As for the end users, they aren't supposed to create any : this is a
privileged operation. However, for the operating system, this is very
useful.

Consider for example a program that stores some data within its /tmp. In
my OS, every process is chrooted, so he needs to have its own /tmp. But
then, this raises several issues :
1) Some applications use /tmp as a means of communication between each
other. POSIX explicitely allows this. So how is this supposed to work if
two applications, in two different chroots, try to communicate in this way?
2) How is this /tmp directory supposed to be cleaned when the system
shuts down?

The solution is to use directory hardlinks. This way :
- applications that want to communicate through /tmp can simply specify
that they have a dependancy on a package that provides a /tmp directory
for them; this way, the package manager will create a directory hardlink
named "/tmp" towards it in their chroot, and they will be able to do
their thing;
- as for the cleaning of /tmp, it is done by having all the /tmp
directories of all the applications hardlinked within the chroot of the
script tasked with cleaning them.

Symlinks, of course, wouldn't work, as they would require giving at
least one application access to the other's root.

>
> But if I were going to do such an insane thing, instead of trying to
> do it by repurposing an inode field and using an inode, I'd probably
> do it by using a bit in the file_type field of the directory entry to
> indicate that it's this special "directory hard link" thing.

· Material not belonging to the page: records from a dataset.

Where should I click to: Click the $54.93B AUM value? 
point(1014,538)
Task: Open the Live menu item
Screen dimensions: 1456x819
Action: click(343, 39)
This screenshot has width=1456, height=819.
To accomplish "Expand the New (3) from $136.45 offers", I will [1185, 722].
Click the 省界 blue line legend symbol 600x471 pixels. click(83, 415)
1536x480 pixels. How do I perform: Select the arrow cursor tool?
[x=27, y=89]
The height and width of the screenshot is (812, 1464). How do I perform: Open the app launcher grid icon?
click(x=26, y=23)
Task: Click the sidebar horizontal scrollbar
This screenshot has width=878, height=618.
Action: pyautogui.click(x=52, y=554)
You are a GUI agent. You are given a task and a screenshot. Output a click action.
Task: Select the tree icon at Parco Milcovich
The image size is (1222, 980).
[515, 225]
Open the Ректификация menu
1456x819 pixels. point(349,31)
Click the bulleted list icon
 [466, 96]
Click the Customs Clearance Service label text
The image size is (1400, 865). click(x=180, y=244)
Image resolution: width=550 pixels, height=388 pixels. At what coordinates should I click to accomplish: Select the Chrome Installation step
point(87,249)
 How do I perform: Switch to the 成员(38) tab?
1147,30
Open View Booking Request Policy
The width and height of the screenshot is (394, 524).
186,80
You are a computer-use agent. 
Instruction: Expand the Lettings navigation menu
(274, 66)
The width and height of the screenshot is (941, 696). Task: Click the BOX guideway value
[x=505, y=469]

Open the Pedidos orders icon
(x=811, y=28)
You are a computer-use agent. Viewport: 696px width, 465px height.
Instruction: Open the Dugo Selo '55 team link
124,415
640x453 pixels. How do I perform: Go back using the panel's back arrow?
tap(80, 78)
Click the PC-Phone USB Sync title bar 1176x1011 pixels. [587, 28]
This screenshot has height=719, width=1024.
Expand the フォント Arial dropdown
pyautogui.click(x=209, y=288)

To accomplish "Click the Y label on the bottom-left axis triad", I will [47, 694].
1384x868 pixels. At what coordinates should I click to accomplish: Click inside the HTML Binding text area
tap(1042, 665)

Well, I'm using the underlying file as a mount point, so not having any
file seems tricky. And I'm considering using the file's *content* to
allow turning them into automatic cross-partition hardlinks. (Which
would certainly not be very *hard* -links anymore, but I think I
wouldn't be the first OS to implement not-so-hard hardlinks).

This
> doesn't solve the semantic questions of what happens if you want to
> delete a directory that has one or more hard links to it, though.

Deleting a directory that has one or more hardlinks towards it simply
fails. (In my ext2l partitions, in the case of directories, I have used
the fragment address field as a counter of hardlinks). My directory
hardlinks are fundamentally different from other hardlinks, both in
their implementation (an additional inode type instead of an additional
directory entry) and in their behaviour (the first hardlink is different
from the other ones).

Regards,

Emmanuel

2014-04-15 23:34:38

by Theodore Ts'o

[permalink] [raw]
Subject: Re: [RFC][6/11][MANUX] Kernel compatibility : directory hardlinks

On Wed, Apr 16, 2014 at 01:12:53AM +0200, Emmanuel Colbus wrote:
> The solution is to use directory hardlinks. This way :
> - applications that want to communicate through /tmp can simply specify
> that they have a dependancy on a package that provides a /tmp directory
> for them; this way, the package manager will create a directory hardlink
> named "/tmp" towards it in their chroot, and they will be able to do
> their thing;
> - as for the cleaning of /tmp, it is done by having all the /tmp
> directories of all the applications hardlinked within the chroot of the
> script tasked with cleaning them.


That's what "bind mounts" in Linux are used for.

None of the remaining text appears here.